TASK GOAL:
Repeat nothing but the lines below running from the one containing "Switch to 'фитнес-клуб" to the one containing "This screenshot has height=178, width=190.". Keep both end lines.

START SOURCE DATA

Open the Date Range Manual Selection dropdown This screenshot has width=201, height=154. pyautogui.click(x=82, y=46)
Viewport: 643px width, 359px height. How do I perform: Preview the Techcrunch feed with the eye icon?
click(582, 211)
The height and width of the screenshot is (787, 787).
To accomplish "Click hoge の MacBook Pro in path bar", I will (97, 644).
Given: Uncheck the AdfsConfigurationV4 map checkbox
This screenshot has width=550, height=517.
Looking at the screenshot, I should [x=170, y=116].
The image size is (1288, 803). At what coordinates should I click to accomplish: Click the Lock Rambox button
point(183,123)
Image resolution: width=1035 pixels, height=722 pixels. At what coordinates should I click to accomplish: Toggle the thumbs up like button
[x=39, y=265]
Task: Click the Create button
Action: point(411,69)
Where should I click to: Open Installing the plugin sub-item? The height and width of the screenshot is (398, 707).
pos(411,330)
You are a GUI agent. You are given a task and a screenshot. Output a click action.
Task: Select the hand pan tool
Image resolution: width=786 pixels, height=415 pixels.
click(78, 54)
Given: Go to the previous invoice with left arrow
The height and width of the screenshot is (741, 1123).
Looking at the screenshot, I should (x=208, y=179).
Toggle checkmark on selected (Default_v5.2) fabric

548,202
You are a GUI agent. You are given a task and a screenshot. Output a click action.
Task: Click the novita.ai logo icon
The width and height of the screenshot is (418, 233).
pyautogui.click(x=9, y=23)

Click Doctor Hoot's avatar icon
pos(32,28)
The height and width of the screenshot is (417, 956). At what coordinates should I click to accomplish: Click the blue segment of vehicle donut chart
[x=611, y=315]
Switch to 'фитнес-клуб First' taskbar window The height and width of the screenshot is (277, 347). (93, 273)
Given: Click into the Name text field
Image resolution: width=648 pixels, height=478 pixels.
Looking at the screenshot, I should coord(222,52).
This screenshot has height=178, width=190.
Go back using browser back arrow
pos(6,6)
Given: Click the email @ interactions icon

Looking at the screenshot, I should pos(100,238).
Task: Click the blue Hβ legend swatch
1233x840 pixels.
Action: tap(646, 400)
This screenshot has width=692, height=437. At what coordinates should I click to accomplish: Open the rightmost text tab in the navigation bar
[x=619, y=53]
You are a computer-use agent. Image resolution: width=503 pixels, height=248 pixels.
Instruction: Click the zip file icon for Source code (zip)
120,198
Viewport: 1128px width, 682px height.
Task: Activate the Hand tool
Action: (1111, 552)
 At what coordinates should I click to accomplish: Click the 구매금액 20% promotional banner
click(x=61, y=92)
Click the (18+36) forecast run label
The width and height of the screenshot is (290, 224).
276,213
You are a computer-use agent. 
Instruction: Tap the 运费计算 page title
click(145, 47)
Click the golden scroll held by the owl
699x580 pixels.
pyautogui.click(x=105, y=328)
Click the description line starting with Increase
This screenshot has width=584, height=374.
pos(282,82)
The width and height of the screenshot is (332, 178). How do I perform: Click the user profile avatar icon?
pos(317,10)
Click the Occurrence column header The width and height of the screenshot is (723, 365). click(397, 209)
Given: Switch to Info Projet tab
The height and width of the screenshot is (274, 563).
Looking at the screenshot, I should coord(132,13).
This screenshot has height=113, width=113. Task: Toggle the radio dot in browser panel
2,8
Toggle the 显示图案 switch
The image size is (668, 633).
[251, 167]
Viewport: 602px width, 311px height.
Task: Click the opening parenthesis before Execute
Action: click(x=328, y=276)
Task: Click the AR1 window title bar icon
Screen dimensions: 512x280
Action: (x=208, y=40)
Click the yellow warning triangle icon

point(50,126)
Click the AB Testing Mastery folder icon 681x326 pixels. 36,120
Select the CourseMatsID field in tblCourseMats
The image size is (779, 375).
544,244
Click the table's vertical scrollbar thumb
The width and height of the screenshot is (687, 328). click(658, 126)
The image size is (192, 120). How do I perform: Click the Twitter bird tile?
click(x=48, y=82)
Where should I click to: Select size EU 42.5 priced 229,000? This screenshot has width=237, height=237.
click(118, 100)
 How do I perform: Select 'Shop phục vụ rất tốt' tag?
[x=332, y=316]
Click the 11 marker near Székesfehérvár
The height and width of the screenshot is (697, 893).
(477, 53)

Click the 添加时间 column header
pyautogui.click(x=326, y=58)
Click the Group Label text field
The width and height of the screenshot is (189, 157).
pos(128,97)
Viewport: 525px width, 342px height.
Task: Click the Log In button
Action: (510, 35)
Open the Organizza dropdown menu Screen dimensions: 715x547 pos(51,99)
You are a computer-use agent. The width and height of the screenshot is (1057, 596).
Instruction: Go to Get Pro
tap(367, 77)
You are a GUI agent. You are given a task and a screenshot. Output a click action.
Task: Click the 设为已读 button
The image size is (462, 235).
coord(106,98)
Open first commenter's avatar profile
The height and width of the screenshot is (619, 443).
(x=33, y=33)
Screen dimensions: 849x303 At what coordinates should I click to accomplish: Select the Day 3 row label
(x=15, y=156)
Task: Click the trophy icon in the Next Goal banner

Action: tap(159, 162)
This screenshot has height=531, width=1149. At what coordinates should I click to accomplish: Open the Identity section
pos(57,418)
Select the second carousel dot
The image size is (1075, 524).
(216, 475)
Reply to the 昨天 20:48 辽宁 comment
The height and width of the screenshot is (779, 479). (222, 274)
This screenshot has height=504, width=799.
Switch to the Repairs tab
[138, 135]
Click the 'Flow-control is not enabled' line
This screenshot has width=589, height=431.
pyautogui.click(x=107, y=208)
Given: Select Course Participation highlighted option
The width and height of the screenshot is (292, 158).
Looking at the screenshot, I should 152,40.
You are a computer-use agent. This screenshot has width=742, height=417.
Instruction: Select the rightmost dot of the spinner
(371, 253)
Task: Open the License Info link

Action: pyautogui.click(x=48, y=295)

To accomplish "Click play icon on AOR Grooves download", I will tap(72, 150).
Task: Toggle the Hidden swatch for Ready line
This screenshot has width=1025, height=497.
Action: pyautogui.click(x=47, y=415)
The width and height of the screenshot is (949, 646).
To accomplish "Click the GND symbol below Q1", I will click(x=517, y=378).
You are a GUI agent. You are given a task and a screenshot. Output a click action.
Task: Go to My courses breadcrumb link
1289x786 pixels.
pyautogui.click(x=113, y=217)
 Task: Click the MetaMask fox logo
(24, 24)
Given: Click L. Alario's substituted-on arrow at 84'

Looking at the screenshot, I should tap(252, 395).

END SOURCE DATA

WRITTEN REPLY:
Switch to 'фитнес-клуб First' taskbar window The height and width of the screenshot is (277, 347). (93, 273)
Given: Click into the Name text field
Image resolution: width=648 pixels, height=478 pixels.
Looking at the screenshot, I should coord(222,52).
This screenshot has height=178, width=190.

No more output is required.